Silk nodded. "I think so."

"At first it just seems to you like you're just lying there. You think something's wrong and you're not going to sleep at all and you might as well get up. You never quite do, but that's how you think. So then you think, well, I got nothing better to do, so I'll just go over some the best stuff that happened, like the time Schist got the shell in backwards. And it goes on like that, except that after a while it's not quite the way it really happened, and maybe you're somebody else." Hammerstone made an odd, unfinished gesture. "I can't really explain it."

"On the contrary," Silk told him, "I would say you've explained it very well indeed."

"And it keeps getting darker. There's something else I wanted to show you, Patera. Come on, we got to follow this back wall a ways to see it."

"Just a moment, please, my son." Silk put his right foot on the lowest transverse bar of the rack and unwound Crane's wrapping. "May I ask those questions I mentioned while I take care of this?"

"Sure. Shoot."

"Some time ago, you mentioned a major who would decide whether to put me under arrest. I assume that he's the highest-ranking officer awake?"
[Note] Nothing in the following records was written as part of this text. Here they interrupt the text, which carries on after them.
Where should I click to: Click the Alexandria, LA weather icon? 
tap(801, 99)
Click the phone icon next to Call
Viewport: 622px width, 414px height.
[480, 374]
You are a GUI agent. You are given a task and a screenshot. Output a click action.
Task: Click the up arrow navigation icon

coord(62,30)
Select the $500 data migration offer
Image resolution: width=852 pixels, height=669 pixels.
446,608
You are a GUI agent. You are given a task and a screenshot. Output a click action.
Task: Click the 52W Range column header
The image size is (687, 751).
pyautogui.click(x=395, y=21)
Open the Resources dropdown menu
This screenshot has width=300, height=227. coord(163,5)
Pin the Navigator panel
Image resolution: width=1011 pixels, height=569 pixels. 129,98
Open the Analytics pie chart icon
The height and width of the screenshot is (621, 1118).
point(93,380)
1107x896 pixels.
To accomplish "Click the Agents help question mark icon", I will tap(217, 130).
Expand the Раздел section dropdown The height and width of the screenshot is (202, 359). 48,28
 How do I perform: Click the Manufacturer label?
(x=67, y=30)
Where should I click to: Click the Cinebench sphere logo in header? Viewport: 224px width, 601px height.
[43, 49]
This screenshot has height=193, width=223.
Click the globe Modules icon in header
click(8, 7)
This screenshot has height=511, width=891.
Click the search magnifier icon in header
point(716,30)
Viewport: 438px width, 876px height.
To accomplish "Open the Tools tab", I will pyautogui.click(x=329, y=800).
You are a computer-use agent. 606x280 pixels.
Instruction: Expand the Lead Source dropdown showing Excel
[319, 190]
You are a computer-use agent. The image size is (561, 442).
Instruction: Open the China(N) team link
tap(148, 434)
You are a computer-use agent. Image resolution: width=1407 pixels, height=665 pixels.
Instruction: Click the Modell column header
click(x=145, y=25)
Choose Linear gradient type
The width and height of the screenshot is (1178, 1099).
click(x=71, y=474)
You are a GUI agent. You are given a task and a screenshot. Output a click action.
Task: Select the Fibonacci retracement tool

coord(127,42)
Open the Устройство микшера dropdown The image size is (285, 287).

Hammerstone nodded. "He's the real C.Q., the Officer in Charge of Quarters. The sergeant and me and all the rest of us are really the O.C.Q.'s detail. But we say we're on C.Q. It's just the way everybody talks about it."

"I understand. My question is why is this major-or any officer-an officer, while you're a corporal? Why is Sand a sergeant, for that matter? It seems to me that all of you soldiers should be interchangeable."

Hammerstone stood silent and motionless for so long that Silk became embarrassed. "I apologize, my son. I was afraid that was going to sound insulting, although it wasn't intended to be, and it emerged worse even than I had feared. I withdraw the question."

"It isn't that, Patera. It's just that I was thinking everything over before I shot off my mouth. It's not like there was only the one answer."